Quatro meses após o incêndio que praticamente destruiu o Teatro Cultura Artística, a sociedade responsável pela casa apresentou ontem oficialmente o projeto de reconstrução. Como o Estado havia antecipado no mês passado, o novo teatro manterá os traços originais do projeto arquitetônico de Rino Levi, mas será maior - um terreno onde há atualmente um estacionamento será anexado - e mais moderno. O custo total será de R$ 75 milhões, recursos que a Sociedade de Cultura Artística pretende levantar com uma campanha, patrocínios e a ajuda do poder público. A entidade afirma que irá usar a quantia recebida pelo seguro do teatro antigo, mas não divulga qual seu real valor. "A tragédia virou uma oportunidade de ter o melhor teatro do País", diz o vice-presidente da Sociedade de Cultura Artística, Claudio Sonder. A previsão é que a obra leve dois anos, mas ainda não há previsão para o início. A entidade espera que o teatro esteja pronto em 2012, ano do centenário da Sociedade.Ao contrário do teatro antigo, o novo Cultura Artística terá uma única sala de espetáculos, com capacidade para 1.406 espectadores. Esse ambiente será elevado, de maneira que, onde anteriormente era uma sala, haverá um grande foyer, com bares, chapelarias e lojas.
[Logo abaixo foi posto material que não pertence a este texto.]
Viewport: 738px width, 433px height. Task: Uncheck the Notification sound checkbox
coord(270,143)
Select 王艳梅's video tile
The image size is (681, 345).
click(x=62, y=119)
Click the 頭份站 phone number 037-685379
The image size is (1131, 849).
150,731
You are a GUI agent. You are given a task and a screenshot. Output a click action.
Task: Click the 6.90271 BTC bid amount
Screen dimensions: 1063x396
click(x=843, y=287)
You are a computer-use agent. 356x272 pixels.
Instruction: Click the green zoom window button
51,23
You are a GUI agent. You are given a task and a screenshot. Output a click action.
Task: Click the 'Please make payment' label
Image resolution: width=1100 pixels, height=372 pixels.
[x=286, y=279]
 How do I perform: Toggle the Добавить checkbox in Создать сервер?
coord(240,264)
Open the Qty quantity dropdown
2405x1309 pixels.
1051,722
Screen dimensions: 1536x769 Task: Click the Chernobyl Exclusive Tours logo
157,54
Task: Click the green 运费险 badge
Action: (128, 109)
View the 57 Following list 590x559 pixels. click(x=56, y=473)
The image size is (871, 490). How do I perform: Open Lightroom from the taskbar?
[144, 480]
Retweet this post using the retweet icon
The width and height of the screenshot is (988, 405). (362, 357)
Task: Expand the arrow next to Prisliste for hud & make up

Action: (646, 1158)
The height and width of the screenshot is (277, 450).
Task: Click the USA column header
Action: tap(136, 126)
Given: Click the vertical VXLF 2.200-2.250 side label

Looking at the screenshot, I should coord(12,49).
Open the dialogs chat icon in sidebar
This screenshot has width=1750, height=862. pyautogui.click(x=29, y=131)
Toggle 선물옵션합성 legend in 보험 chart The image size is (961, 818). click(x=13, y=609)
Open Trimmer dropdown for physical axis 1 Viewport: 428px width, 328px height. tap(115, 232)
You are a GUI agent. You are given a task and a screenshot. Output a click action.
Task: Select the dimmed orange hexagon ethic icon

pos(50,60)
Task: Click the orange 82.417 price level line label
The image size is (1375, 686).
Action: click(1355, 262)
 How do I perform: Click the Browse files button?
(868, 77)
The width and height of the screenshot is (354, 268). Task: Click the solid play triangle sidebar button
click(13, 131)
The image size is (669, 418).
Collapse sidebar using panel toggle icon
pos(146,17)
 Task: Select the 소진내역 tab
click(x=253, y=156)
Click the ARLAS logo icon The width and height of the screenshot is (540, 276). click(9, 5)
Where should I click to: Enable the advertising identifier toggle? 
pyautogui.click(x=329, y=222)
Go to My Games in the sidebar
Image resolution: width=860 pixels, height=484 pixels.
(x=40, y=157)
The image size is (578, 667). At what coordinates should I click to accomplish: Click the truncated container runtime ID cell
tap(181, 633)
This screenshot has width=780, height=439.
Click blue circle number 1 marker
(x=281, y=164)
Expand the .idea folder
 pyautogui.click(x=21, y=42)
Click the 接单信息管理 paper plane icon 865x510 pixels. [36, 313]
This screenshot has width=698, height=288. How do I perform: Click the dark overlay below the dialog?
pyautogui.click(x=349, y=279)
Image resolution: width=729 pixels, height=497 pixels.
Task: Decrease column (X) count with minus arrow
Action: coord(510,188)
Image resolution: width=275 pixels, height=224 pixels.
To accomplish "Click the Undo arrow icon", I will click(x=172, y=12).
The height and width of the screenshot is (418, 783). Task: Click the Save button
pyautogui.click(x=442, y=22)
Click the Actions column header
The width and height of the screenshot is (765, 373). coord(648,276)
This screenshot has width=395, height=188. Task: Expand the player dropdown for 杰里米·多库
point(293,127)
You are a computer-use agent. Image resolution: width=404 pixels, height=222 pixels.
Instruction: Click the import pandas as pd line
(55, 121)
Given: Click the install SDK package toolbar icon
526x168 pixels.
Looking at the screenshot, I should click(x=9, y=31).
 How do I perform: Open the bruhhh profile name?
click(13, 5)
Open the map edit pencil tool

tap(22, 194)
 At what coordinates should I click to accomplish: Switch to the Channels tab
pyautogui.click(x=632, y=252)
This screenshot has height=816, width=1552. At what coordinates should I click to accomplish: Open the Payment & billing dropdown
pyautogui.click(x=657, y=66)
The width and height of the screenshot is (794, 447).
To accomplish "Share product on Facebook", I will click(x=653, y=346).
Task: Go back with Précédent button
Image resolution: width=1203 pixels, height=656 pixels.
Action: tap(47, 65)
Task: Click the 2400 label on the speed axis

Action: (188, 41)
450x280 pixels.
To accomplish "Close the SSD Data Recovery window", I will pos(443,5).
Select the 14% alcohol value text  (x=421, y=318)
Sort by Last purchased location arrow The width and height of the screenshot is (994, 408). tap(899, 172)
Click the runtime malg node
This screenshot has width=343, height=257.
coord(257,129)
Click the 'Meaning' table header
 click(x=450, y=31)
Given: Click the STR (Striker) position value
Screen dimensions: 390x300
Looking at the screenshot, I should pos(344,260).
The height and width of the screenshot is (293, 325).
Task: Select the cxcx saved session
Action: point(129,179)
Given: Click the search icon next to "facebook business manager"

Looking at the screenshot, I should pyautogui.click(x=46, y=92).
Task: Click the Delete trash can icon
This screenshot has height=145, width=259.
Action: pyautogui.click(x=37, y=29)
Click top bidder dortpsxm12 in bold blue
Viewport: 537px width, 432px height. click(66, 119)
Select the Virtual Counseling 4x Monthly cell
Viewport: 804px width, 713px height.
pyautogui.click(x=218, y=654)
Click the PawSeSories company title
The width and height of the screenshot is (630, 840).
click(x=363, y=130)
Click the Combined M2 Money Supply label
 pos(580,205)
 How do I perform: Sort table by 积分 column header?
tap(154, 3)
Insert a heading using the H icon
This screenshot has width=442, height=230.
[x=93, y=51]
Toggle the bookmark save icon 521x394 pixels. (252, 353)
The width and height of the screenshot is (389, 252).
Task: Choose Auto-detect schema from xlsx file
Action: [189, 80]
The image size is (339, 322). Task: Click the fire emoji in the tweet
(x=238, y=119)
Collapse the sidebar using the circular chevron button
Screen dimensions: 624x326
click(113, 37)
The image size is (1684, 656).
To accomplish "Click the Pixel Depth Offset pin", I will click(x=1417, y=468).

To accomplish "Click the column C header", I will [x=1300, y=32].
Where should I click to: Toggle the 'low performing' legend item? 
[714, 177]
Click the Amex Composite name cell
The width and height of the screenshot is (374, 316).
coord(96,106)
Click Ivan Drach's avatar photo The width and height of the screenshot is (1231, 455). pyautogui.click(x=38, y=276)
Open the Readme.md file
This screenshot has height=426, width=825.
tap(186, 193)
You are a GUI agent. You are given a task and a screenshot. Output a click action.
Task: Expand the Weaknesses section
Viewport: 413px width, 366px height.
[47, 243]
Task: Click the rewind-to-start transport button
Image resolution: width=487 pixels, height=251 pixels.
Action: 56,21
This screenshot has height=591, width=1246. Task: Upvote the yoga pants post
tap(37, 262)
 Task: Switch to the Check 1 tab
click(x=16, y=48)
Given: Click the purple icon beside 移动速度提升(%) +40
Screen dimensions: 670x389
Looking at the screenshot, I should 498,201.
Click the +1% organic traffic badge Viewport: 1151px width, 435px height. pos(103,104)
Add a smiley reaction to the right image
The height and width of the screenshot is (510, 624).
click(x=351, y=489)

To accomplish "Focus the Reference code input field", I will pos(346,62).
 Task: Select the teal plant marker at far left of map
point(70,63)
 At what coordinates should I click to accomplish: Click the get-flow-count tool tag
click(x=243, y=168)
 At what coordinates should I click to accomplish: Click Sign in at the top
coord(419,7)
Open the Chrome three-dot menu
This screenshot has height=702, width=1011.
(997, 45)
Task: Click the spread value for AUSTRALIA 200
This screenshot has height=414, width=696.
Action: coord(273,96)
A subida para os assentos será por meio de elevadores e escadas rolantes. A fachada será duplicada e o mosaico de Di Cavalcanti - que não foi afetado pelo incêndio - está sendo restaurado e terá uma moldura.Os camarins também serão ampliados. O palco será maior e modernamente equipado para receber uma variedade maior de espetáculos, como balé e óperas. Um dos traços que foi preservado foi a pouca distância entre artistas e platéia. "Os artistas pediram para manter isso. O (Antônio) Fagundes disse que éramos o melhor teatro, porque ele conseguia ver os olhos da última pessoa da platéia", diz o superintendente da entidade, Gérald Perret.A entidade também anunciou uma parceria para administrar a Sala São Luís. A entidade vai usar a casa para espetáculos menores, como recitais de piano e peças de teatro.